(Stored dataset items)

──────────

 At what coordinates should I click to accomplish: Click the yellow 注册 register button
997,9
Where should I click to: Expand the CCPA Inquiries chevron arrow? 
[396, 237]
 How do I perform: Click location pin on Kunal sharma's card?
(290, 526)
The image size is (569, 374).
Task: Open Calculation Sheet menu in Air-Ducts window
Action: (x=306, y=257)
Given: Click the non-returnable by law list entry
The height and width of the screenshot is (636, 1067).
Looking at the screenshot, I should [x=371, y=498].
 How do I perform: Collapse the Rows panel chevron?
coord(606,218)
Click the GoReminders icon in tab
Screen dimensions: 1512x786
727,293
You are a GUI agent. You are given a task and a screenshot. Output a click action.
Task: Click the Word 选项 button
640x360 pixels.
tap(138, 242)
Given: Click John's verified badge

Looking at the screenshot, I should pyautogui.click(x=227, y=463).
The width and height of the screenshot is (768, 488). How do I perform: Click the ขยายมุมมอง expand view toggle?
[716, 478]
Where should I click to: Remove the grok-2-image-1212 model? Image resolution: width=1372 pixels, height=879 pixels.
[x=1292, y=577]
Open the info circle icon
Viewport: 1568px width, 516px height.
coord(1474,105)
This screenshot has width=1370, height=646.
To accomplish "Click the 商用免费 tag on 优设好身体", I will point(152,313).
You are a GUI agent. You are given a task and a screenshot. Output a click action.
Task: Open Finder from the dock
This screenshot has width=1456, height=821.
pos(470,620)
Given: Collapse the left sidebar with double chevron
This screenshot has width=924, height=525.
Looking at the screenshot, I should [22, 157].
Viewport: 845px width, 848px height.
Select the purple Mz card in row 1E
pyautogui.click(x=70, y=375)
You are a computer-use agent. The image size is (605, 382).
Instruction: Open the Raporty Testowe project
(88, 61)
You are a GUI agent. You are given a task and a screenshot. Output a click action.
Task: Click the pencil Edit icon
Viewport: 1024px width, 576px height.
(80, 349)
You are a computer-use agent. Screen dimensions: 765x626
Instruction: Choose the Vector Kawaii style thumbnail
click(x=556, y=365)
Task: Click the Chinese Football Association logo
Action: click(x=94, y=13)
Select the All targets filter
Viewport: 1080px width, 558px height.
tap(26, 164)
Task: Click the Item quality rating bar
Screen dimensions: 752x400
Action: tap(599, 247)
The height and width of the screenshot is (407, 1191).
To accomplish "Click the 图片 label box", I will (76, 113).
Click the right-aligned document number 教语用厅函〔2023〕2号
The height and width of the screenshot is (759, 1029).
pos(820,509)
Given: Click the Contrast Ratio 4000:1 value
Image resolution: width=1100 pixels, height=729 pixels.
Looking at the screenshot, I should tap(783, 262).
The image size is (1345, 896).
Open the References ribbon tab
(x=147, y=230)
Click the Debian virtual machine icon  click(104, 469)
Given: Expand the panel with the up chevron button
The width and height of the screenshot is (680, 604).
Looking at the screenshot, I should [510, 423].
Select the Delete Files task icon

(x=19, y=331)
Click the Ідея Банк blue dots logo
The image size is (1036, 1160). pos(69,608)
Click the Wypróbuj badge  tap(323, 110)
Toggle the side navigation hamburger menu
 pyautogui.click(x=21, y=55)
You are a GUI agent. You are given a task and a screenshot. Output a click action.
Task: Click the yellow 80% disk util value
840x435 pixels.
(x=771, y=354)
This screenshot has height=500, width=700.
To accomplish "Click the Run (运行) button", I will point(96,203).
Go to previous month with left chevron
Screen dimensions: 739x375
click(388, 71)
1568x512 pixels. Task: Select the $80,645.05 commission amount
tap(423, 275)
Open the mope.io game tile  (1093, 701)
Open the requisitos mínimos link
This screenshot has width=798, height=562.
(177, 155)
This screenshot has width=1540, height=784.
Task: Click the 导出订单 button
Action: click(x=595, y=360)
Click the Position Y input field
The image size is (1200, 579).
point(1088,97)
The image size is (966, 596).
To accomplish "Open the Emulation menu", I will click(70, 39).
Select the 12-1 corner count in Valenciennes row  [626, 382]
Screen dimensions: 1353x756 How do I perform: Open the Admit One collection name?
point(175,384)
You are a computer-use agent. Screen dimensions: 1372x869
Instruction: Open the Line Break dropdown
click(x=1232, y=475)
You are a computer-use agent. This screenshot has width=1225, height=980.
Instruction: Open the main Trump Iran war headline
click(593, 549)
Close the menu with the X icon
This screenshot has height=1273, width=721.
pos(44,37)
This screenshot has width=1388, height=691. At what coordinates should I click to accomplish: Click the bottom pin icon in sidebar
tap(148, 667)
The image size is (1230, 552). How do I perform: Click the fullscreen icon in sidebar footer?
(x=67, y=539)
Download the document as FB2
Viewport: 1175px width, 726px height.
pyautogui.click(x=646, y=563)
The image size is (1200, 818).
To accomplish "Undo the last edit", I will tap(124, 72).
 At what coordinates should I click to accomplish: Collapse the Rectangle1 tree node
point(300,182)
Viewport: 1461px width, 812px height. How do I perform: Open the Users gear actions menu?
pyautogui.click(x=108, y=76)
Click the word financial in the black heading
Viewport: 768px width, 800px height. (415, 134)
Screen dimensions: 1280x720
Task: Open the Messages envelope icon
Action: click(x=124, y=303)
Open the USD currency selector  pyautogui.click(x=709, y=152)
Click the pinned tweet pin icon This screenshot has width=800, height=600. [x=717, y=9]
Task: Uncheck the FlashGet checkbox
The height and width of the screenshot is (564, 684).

──────────

### What is expected
Which of the lines above hold the string "computer"? Pick each of them out.

### Written solution
You are a computer-use agent. The image size is (605, 382).
You are a computer-use agent. Screen dimensions: 765x626
You are a computer-use agent. Screen dimensions: 1372x869
You are a computer-use agent. This screenshot has width=1225, height=980.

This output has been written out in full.